Your output should be the lines from the start of the data through the line containing "Inbound Marketing (91, 1896)", exactly and nothing more.

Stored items
------------------------------------------------
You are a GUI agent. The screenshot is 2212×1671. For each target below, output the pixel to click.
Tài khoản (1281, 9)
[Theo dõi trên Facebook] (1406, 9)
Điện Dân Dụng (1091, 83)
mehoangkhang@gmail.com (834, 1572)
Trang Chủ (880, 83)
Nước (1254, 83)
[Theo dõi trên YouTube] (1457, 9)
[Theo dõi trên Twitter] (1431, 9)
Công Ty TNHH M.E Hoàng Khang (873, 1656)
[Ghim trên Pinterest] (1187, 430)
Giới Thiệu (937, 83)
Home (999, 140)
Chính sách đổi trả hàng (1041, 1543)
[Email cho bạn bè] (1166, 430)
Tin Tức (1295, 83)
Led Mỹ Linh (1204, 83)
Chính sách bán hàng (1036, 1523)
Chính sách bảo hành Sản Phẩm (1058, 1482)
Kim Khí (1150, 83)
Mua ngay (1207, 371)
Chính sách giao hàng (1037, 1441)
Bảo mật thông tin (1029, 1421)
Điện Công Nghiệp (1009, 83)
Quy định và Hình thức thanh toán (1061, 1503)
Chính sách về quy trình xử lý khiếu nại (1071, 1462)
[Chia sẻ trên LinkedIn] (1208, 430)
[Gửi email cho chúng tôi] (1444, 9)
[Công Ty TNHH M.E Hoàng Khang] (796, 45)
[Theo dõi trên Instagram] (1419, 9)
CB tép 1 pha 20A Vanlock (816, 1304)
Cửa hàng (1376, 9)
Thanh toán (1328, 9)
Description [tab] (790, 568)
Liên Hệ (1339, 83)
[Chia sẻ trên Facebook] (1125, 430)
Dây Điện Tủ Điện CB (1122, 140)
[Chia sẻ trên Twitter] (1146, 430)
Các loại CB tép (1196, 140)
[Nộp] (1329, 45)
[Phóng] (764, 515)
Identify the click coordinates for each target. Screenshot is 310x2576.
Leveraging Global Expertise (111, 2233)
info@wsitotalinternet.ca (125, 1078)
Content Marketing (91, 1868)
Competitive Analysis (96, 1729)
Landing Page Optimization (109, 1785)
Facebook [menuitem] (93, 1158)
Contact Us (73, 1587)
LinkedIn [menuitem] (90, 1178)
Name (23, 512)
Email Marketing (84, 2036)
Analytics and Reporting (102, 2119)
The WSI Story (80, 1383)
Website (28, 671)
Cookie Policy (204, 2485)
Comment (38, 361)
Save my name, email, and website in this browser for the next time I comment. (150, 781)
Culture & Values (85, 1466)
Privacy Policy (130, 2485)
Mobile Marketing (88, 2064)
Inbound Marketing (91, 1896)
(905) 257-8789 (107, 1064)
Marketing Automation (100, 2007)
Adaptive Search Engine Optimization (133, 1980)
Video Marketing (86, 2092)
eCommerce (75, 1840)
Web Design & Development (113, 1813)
------------------------------------------------
**EXERCISE SOLUTION:**
You are a GUI agent. The screenshot is 2212×1671. For each target below, output the pixel to click.
Tài khoản (1281, 9)
[Theo dõi trên Facebook] (1406, 9)
Điện Dân Dụng (1091, 83)
mehoangkhang@gmail.com (834, 1572)
Trang Chủ (880, 83)
Nước (1254, 83)
[Theo dõi trên YouTube] (1457, 9)
[Theo dõi trên Twitter] (1431, 9)
Công Ty TNHH M.E Hoàng Khang (873, 1656)
[Ghim trên Pinterest] (1187, 430)
Giới Thiệu (937, 83)
Home (999, 140)
Chính sách đổi trả hàng (1041, 1543)
[Email cho bạn bè] (1166, 430)
Tin Tức (1295, 83)
Led Mỹ Linh (1204, 83)
Chính sách bán hàng (1036, 1523)
Chính sách bảo hành Sản Phẩm (1058, 1482)
Kim Khí (1150, 83)
Mua ngay (1207, 371)
Chính sách giao hàng (1037, 1441)
Bảo mật thông tin (1029, 1421)
Điện Công Nghiệp (1009, 83)
Quy định và Hình thức thanh toán (1061, 1503)
Chính sách về quy trình xử lý khiếu nại (1071, 1462)
[Chia sẻ trên LinkedIn] (1208, 430)
[Gửi email cho chúng tôi] (1444, 9)
[Công Ty TNHH M.E Hoàng Khang] (796, 45)
[Theo dõi trên Instagram] (1419, 9)
CB tép 1 pha 20A Vanlock (816, 1304)
Cửa hàng (1376, 9)
Thanh toán (1328, 9)
Description [tab] (790, 568)
Liên Hệ (1339, 83)
[Chia sẻ trên Facebook] (1125, 430)
Dây Điện Tủ Điện CB (1122, 140)
[Chia sẻ trên Twitter] (1146, 430)
Các loại CB tép (1196, 140)
[Nộp] (1329, 45)
[Phóng] (764, 515)
Identify the click coordinates for each target. Screenshot is 310x2576.
Leveraging Global Expertise (111, 2233)
info@wsitotalinternet.ca (125, 1078)
Content Marketing (91, 1868)
Competitive Analysis (96, 1729)
Landing Page Optimization (109, 1785)
Facebook [menuitem] (93, 1158)
Contact Us (73, 1587)
LinkedIn [menuitem] (90, 1178)
Name (23, 512)
Email Marketing (84, 2036)
Analytics and Reporting (102, 2119)
The WSI Story (80, 1383)
Website (28, 671)
Cookie Policy (204, 2485)
Comment (38, 361)
Save my name, email, and website in this browser for the next time I comment. (150, 781)
Culture & Values (85, 1466)
Privacy Policy (130, 2485)
Mobile Marketing (88, 2064)
Inbound Marketing (91, 1896)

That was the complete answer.